For any serious basketball fan, the NCAA tournament of 1979 has to stand out as possibly the best one ever, with the final match arguably the best college basketball game ever played. Indiana State University and Larry Bird went undefeated that season until they were finally bested by Michigan State and Magic Johnson, 75-64. Being that game’s 30 year anniversary, and with Michigan State once again making it to the National Championship, there has been much talk lately of that great contest of March 26, 1979. I’d like to share my recollections, not of the game, but of its aftermath.
Indiana State University (ISU) is located in Terre Haute, a town that is most impressive in being completely unimpressive. So when its equally unimpressive state university began winning basketball games, the town took notice.

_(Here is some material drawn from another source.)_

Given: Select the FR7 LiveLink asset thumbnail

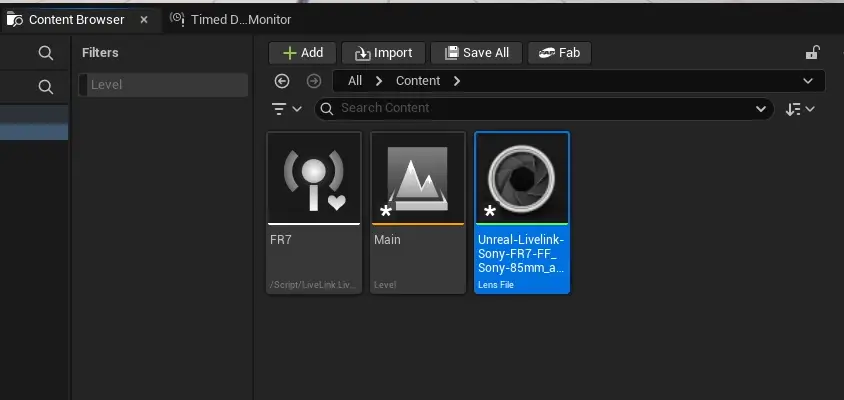Looking at the screenshot, I should [x=314, y=178].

I was a freshman that year at a small college on the other side of town, Rose-Hulman Institute of Technology. Basketball was the last thing on my mind – surviving my first year of chemistry, physics and calculus consumed all of my mental energy (and most of my sleep). Still, it was hard to escape the basketball excitement that was engulfing the town that spring. When ISU made it to the National Championship game, Terre Haute knew it would be an historic event for the city. A victory parade down Wabash Avenue was planned for the evening after the big game, and my roommates and I decided that studying could wait that night.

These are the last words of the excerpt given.